What needs to be done ▸ Retype the items below word for word, starting at the line that contains "Open the RCT ball mode selector" and ending after the line that contains "coord(153,583)".

--- START OF Material for this task ---

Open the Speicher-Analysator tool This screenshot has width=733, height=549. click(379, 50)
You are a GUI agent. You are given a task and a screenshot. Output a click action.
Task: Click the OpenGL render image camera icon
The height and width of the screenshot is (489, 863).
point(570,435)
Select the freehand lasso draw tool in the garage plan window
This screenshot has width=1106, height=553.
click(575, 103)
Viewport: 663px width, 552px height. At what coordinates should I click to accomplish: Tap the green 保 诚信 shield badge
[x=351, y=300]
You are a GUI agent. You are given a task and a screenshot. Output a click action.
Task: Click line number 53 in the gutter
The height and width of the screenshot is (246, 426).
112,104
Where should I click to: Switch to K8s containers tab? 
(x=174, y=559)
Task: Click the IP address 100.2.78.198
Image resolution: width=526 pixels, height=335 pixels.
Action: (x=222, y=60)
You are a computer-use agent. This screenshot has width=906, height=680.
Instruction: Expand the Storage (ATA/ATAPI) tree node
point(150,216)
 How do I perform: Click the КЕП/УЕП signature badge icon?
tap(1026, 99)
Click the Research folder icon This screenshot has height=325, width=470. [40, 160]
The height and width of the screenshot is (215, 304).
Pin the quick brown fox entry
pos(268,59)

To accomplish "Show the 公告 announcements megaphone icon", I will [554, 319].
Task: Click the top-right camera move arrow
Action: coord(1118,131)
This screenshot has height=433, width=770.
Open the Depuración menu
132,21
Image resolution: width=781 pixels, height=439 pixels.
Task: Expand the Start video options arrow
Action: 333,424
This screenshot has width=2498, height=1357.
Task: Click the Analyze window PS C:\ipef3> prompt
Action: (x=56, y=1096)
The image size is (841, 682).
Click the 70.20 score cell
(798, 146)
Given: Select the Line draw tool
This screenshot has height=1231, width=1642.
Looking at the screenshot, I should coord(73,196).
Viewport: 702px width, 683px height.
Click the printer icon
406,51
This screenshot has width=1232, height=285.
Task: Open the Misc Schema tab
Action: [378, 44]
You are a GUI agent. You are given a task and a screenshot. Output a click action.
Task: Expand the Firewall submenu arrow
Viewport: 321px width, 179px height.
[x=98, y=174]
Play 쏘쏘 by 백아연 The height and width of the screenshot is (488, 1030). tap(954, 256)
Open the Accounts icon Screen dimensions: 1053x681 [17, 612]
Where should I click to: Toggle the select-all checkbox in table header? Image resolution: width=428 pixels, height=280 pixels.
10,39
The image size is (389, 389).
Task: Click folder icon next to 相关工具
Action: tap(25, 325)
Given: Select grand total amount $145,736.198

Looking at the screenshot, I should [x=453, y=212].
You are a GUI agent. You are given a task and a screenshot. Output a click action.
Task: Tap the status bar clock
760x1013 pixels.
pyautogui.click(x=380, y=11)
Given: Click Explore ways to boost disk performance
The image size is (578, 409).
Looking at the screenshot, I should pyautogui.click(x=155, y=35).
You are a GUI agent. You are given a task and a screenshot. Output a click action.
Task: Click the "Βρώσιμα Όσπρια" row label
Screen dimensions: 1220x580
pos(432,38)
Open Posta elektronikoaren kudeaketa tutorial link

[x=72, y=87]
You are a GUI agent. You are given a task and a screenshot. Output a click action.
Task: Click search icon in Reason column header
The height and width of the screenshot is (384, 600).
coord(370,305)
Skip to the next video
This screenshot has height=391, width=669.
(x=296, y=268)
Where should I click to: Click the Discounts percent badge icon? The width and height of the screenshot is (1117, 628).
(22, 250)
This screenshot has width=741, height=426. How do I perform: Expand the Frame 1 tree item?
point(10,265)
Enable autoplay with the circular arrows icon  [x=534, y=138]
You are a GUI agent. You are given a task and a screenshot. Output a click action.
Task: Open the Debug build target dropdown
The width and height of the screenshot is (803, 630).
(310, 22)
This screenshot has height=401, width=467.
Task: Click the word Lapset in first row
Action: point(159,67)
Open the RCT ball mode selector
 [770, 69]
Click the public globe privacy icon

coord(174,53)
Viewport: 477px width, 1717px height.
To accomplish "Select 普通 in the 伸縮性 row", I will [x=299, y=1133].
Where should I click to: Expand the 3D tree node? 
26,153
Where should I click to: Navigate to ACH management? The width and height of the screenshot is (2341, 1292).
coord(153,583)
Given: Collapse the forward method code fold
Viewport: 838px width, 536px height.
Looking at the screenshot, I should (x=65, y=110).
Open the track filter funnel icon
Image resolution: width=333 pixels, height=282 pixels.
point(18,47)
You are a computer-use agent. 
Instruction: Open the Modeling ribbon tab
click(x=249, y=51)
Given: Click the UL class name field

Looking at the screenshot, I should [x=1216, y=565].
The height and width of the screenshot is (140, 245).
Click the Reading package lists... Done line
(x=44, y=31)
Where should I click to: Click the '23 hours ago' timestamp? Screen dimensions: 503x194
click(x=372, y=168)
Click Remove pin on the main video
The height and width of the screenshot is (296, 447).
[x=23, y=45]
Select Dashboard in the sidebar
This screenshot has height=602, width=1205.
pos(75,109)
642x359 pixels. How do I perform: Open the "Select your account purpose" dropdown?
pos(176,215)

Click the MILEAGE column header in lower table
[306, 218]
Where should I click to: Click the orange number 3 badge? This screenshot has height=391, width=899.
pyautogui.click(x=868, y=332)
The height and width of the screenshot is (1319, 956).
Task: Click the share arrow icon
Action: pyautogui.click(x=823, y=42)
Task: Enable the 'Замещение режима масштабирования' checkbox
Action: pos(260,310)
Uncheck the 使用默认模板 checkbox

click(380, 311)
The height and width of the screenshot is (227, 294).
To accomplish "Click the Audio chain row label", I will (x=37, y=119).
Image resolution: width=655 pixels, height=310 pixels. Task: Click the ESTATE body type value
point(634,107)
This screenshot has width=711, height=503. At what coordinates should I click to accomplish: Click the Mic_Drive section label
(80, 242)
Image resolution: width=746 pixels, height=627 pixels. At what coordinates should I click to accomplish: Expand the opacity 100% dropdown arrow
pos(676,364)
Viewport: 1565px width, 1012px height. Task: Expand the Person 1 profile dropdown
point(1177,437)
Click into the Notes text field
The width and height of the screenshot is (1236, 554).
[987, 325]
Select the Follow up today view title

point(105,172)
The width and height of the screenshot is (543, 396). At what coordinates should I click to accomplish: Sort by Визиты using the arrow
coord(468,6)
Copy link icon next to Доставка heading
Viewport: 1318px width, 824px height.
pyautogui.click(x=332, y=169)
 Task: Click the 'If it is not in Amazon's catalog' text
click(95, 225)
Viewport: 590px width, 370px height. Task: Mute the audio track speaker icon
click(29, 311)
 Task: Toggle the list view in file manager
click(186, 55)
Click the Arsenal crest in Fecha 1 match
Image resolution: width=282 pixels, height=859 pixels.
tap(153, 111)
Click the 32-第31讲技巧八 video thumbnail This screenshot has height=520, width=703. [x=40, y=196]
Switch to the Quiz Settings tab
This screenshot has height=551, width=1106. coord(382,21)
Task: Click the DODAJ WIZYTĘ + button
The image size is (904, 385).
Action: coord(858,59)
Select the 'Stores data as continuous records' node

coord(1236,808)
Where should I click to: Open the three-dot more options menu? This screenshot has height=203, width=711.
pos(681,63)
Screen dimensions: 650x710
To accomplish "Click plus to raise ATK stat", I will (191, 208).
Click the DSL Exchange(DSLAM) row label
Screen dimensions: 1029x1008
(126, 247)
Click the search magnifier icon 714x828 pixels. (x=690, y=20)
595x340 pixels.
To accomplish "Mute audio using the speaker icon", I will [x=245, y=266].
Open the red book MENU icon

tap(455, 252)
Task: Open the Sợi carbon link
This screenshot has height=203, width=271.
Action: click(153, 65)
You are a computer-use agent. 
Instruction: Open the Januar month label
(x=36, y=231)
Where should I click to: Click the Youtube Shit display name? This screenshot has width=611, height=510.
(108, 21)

--- END OF Material for this task ---

Exercise result ▸
Open the RCT ball mode selector
 [770, 69]
Click the public globe privacy icon

coord(174,53)
Viewport: 477px width, 1717px height.
To accomplish "Select 普通 in the 伸縮性 row", I will [x=299, y=1133].
Where should I click to: Expand the 3D tree node? 
26,153
Where should I click to: Navigate to ACH management? The width and height of the screenshot is (2341, 1292).
coord(153,583)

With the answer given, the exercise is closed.